The 2020 Supercupa României was the 22nd edition of the Supercupa României, an annual football super cup contested by the winners of the previous season's Liga I and Cupa României competitions. Because of the COVID-19 pandemic, the match was postponed until 15 April 2021.

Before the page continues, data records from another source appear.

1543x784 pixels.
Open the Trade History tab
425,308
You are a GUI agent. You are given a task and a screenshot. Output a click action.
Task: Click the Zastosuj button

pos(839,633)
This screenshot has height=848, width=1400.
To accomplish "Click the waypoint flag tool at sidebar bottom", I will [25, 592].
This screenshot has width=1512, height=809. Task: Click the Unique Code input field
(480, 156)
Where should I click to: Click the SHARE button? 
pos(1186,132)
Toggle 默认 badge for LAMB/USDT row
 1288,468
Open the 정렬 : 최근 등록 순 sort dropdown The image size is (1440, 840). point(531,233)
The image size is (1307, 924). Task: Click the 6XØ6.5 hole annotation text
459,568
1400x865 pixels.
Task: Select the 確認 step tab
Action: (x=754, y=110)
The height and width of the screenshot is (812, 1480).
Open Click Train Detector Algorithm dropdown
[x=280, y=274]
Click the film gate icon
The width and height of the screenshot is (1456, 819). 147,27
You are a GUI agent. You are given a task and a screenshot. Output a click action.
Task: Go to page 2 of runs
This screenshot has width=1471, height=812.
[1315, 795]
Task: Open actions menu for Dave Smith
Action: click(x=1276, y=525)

The game featured CFR Cluj and FCSB, and the Ilie Oană Stadium in Ploiești hosted the competition for a second consecutive year. CFR Cluj claimed its fourth trophy after a 4–1 victory at the penalty shoot-out.

==Teams==

| Team | Qualification | Previous participations (bold indicates winners) |
|---|---|---|
| CFR Cluj | Winners of the 2019–20 Liga I | 6 (2009, 2010, 2012, 2016, 2018, 2019) |
| FCSB | Winners of the 2019–20 Cupa României | 11 (1994, 1995, 1998, 1999, 2001, 2005, 2006, 2011, 2013, 2014, 2015) |

==Venue==
On 18 March 2021, Romanian Football Federation president Răzvan Burleanu announced that the match would be played on 15 April, at the Ilie Oană Stadium in Ploiești.

==Match==

===Details===

CFR Cluj 0-0 FCSB

| GK | 87 | LTU Giedrius Arlauskis | | |
| RB | 4 | ROU Cristian Manea | | |
| CB | 15 | TUN Syam Ben Youssef | | |
| CB | 3 | ROU Andrei Burcă | | |
| LB | 45 | POR Camora (c) | | |
| RCM | 5 | BRA Soares | | |
| CM | 28 | ROU Ovidiu Hoban | | |
| LCM | 75 | ROU Adrian Gîdea | | |
| RW | 10 | ROU Ciprian Deac | | |
| CF | 22 | CRO Gabriel Debeljuh | | |
| LW | 18 | ROU Valentin Costache | | |
Substitutes:
| LCM | 99 | VEN Mario Rondón | | |
| CM | 13 | ROU Denis Ciobotariu | | |
| RB | 7 | ROU Adrian Păun | | |
| CF | 27 | ROU Alexandru Chipciu | | |
| RCM | 8 | ISL Rúnar Már Sigurjónsson | | |
Manager:
ROU Edward Iordănescu
| GK | 99 | ROU Andrei Vlad | | |
| RB | 23 | ROU Ovidiu Popescu | | |
| CB | 16 | ROU Dragoș Nedelcu | | |
| CB | 6 | ROU Denis Haruț | | |
| LB | 3 | ROU Ionuț Panțîru | | |
| RCM | 11 | ROU Olimpiu Moruțan | | |
| CM | 26 | ROU Răzvan Oaidă | | |
| LCM | 5 | ROU Gabriel Simion | | |
| RW | 20 | ROU Ionuț Vînă | | |
| CF | 10 | ROU Florin Tănase (c) | | |
| LW | 37 | ROU Octavian Popescu | | |
Substitutes:
| CM | 2 | ROU Valentin Crețu | | |
| RCM | 89 | ROU Adrian Șut | | |
| LW | 25 | ROU Ovidiu Perianu | | |
| CF | 31 | ROU Andrei Istrate | | |
| RW | 33 | MNE Risto Radunović | | |
Manager:
ROU Anton Petrea

| MAN OF THE MATCH * ROU Andrei Vlad MATCH OFFICIALS *Assistant referees: ** Mircea Grigoriu ** Mihai Marica *Fourth official: ** Iulian Dima *Additional assistant referees: ** | MATCH RULES *90 minutes. *Penalty shoot-out if scores still level. *Nine named substitutes. *Maximum of five substitutions. |

===Statistics===

Overall
| Statistic | CFR Cluj | FCSB |
|---|---|---|
| Goals scored | 0 | 0 |
| Total shots | 14 | 4 |
| Shots on target | 6 | 1 |
| Ball possession | 52% | 48% |
| Corner kicks | 7 | 1 |
| Fouls committed | 13 | 13 |
| Offsides | 1 | 3 |
| Yellow cards | 2 | 2 |
| Red cards | 0 | 0 |

==Post-match==
Edward Iordănescu claimed his second trophy as a manager—His first was also the Supercupa României, which he won during his first spell at CFR Cluj in 2019.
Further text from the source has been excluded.